La sua è una attività frenetica e sottile, per arrivare alle verità, prima che il destino che ha travolto Falcone afferri anche lui. Tante cose sono cambiate in Italia, tutto sta muovendo verso un futuro mai così incerto. Al nord è scoppiata Tangentopoli che minaccia di travolgere un'intera classe politica. Al sud la Cassazione ha confermato gli ergastoli del maxiprocesso per la Cupola mafiosa. Cosa Nostra è come una belva ferita. Borsellino intuisce che è alla ricerca rabbiosa di nuove strategie: l'assassinio di Falcone è l'inizio di una offensiva terroristica, una dichiarazione di guerra allo Stato. Ma in nome di che cosa?

E il giudice sa che il suo nome è ora la nemesi, nei fatti e nella coscienza del Paese, degli interessi della Mafia.

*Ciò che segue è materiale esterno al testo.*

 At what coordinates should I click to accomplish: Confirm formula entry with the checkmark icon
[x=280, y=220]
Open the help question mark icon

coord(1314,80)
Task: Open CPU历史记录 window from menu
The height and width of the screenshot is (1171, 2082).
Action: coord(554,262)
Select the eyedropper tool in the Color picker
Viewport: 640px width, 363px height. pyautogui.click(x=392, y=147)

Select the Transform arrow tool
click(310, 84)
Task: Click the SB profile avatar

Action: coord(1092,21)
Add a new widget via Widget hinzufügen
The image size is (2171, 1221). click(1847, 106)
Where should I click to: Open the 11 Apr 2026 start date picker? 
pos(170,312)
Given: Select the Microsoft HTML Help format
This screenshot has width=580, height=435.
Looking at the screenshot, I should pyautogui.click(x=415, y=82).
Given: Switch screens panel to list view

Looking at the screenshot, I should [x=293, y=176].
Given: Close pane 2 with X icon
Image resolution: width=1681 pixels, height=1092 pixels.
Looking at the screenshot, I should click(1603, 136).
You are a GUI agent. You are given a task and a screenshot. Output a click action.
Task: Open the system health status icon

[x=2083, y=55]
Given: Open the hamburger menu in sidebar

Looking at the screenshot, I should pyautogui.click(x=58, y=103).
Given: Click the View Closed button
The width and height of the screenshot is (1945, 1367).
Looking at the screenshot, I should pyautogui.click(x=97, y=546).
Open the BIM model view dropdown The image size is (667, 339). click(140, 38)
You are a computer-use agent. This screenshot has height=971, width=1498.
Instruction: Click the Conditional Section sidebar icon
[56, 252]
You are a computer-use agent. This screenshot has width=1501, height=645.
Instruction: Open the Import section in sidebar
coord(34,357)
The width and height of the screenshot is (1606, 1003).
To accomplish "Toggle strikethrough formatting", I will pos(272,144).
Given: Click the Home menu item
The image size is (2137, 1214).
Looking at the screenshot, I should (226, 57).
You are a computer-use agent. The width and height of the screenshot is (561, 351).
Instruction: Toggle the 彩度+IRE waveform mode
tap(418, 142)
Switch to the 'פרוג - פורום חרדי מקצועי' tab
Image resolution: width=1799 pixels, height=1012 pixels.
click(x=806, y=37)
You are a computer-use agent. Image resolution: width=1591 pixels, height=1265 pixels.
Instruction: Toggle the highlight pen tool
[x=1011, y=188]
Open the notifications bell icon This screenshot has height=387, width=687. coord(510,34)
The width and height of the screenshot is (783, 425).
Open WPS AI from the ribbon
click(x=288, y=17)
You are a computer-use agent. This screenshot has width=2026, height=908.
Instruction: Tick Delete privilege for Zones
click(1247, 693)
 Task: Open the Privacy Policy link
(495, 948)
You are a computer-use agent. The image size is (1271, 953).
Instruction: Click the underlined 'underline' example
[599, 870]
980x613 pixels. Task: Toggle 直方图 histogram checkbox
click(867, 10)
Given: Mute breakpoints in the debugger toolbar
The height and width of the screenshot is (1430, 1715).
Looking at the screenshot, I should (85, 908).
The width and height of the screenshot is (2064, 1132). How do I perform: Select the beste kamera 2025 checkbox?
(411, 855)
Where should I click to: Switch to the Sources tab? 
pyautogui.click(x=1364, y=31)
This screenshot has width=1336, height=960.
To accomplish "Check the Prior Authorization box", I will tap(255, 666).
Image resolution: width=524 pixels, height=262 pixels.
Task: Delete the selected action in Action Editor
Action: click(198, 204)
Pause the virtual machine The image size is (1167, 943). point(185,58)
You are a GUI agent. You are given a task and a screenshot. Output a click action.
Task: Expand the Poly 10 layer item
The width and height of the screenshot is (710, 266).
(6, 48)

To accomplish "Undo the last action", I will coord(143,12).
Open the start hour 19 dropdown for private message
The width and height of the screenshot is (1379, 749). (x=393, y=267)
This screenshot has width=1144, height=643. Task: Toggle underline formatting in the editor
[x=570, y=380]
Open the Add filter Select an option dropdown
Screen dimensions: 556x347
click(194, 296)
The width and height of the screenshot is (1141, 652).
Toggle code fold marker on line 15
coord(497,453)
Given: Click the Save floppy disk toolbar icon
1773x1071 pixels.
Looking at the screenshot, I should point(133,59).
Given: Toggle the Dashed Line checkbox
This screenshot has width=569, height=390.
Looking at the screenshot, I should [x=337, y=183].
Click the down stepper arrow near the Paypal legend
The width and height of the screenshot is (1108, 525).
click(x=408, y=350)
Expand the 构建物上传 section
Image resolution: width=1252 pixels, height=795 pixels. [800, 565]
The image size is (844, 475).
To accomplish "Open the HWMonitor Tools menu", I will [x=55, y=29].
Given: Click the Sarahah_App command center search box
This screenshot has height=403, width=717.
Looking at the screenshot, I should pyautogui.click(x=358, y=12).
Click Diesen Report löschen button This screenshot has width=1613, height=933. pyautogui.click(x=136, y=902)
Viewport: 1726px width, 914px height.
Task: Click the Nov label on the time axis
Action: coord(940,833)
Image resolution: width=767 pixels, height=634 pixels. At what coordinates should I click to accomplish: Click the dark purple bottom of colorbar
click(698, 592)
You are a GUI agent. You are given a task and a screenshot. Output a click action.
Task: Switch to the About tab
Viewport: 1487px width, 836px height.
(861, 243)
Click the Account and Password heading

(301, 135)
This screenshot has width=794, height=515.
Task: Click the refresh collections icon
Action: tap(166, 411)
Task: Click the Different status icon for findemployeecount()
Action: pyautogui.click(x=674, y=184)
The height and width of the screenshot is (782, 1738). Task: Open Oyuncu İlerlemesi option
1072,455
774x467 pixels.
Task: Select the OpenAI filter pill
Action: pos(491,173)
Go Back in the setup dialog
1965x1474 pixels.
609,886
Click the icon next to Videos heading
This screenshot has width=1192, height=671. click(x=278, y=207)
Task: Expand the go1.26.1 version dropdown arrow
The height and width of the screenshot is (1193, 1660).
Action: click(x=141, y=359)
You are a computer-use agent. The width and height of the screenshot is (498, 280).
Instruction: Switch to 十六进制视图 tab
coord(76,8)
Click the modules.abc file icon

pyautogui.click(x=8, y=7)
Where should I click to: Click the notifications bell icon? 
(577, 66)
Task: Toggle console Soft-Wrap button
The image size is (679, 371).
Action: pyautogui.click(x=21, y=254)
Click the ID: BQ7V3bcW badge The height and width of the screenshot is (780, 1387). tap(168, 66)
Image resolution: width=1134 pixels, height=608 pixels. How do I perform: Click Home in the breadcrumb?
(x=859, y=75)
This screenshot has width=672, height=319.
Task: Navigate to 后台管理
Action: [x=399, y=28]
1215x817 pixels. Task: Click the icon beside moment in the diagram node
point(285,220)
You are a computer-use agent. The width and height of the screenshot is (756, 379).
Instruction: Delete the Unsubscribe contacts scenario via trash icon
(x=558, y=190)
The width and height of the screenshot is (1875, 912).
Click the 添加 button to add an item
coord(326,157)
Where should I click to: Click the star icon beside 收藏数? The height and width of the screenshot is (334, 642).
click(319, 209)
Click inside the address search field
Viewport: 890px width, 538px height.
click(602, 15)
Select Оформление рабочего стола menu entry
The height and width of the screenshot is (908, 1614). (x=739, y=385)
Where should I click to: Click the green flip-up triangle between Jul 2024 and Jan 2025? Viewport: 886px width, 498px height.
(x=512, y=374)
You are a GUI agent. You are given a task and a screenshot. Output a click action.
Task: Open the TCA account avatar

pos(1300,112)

Un nemico da abbattere, perché tutto torni come prima.
Questa è la storia dei cinquantasette giorni che separano la morte di Falcone da quella di Borsellino. Giorni in cui il giudice intuisce il suo destino e fa i conti con la propria vita, con gli affetti. Traccia il bilancio di un'esistenza, del suo impegno, come magistrato e come uomo, delle vittorie e delle sconfitte. Giorni di tenerezza e d'amore con la moglie, con i figli, con i colleghi, gli amici. Giorni di lotta con i nemici palesi e occulti che, lui lo sa, hanno già tracciato il suo destino. Ma anche giorni di speranza. Di intuizioni sui nuovi scenari che si profilano, in quell'anno in cui tutto cambia. Giorni di lotta, di scoperte, di nuove idee, che sopravvivranno a Borsellino e che chi verrà dopo, raccoglierà. Affinché le stragi di Capaci e di via D'Amelio, che, nell'idea di chi le ha organizzate, dovevano essere il trionfo della strategia stragista di Cosa Nostra, segnino l'inizio della sua fine.